Writing a Programming Book


Tim Kye

I am writing a book on KnockoutJS. I've taught JavaScript and Knockout at work before, but I have never tried to produce a book on programming. I ran into some pretty big challenges trying to put the first chapter together.

My first idea was drawn from experience teaching JavaScript at work, where I created interactive exercises for people to work through that were written alongside instructions and explanations. This was doomed to fail, since books are not interactive. After putting a bunch of code together I tried to break it down step-by-step, but could not find a good order to do so. I wanted readers to be able to add code as ideas were discussed, but bouncing back and forth between adding code and explaining it was jarring. It also created a poor organization, with ideas being discussed in the order they were used in the application instead of in an order that might be used to actually teach someone.
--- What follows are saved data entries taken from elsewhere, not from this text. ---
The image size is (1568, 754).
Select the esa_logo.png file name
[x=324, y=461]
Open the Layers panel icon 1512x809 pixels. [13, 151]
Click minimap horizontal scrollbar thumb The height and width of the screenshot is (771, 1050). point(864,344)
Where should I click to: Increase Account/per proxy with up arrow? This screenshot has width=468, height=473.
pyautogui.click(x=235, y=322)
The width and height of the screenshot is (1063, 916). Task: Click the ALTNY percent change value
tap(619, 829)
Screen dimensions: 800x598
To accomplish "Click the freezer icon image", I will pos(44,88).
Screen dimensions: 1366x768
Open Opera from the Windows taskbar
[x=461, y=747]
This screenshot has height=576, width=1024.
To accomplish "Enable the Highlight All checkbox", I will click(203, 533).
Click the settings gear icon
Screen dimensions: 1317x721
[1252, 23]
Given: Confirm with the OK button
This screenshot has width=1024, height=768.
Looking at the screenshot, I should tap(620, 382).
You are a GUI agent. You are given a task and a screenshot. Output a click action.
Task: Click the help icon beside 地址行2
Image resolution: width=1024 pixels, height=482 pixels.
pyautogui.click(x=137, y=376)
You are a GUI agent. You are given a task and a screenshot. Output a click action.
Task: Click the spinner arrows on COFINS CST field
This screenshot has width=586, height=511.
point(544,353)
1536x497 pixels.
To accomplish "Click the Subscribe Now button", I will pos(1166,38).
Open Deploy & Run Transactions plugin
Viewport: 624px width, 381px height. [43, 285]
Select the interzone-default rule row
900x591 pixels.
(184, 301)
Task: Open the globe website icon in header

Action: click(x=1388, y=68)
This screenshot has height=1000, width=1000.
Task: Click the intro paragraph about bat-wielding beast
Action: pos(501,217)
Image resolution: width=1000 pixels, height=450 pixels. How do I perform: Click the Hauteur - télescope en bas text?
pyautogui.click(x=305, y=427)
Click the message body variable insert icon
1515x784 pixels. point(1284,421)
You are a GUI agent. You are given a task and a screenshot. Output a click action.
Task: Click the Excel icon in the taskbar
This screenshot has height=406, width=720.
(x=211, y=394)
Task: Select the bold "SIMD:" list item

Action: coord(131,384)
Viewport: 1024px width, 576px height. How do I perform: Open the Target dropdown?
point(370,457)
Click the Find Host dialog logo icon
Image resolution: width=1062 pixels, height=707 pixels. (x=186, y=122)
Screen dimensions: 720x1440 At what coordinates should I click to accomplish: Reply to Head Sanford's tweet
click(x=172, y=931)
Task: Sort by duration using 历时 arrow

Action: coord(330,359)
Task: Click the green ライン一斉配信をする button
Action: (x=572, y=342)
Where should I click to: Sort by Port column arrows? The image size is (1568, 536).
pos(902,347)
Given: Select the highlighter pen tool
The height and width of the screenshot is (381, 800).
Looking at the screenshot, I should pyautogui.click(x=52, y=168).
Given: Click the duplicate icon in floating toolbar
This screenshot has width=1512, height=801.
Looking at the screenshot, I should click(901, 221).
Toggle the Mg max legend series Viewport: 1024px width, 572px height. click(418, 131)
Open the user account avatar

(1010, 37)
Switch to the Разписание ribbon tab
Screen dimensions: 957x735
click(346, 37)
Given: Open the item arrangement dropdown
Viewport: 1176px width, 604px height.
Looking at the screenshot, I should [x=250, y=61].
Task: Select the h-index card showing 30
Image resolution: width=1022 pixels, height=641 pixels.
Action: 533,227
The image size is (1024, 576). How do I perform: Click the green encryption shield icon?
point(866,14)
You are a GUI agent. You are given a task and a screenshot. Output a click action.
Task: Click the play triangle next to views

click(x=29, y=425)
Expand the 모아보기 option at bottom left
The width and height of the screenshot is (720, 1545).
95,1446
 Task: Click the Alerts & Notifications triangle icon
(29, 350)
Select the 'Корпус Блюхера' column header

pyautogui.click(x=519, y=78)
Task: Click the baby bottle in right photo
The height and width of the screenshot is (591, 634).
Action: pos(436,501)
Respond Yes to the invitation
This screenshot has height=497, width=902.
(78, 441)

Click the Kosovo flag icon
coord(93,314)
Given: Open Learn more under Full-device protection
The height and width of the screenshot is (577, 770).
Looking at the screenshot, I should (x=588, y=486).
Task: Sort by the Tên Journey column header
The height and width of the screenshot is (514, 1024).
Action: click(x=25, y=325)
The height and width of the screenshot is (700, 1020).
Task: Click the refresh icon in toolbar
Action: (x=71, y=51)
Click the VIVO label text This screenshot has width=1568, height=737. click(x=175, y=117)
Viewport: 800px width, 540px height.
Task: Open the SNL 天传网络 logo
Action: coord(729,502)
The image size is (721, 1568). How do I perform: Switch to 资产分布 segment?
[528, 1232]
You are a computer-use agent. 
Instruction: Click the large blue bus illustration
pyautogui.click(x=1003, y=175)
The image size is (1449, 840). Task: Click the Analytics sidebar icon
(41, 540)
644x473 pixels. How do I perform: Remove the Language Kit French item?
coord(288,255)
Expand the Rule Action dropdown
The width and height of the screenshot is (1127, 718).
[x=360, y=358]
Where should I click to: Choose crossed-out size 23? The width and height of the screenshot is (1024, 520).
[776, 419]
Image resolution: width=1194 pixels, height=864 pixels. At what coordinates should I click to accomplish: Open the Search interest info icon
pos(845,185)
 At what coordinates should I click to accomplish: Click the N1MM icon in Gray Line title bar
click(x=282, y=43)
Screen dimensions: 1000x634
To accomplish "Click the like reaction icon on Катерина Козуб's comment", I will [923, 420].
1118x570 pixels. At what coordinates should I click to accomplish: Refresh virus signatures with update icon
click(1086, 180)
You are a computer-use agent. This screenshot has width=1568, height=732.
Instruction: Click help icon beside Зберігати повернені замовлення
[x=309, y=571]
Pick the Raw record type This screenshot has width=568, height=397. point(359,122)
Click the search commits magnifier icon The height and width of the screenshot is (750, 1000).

My next idea was to front-load all the knowledge needed to work through the entire 1st chapter exercise, and then add code piece by piece. This ended up with a mind-numbing 20 pages of nothing for the reader to actually see running, followed by a shotgun of code with little explanation nearby. This made a good future reference, but I think it would have made a terrible learning experience.

My third attempt was to follow a more straightforward organization, but end each explanation with a bit of working code that demonstrated only that one thing. Then, near the end of the chapter, show the full exercise application. Since all the individual ideas had already been covered, I could safely talk about how they fit together, instead of how they actually worked. I think this has worked out much better.

In hindsight the 3rd way seems obvious. It's how I remember textbooks being organized in High School. My problem was that I didn't learn to program like this: I learned to program by being thrown into a use case and learning each piece as I built it. I learn new languages and libraries by just making an application and figuring it out as I go. This doesn’t work when writing a book. I am a little worried that what works for writing a book won’t work for people who are trying to learn how to use Knockout.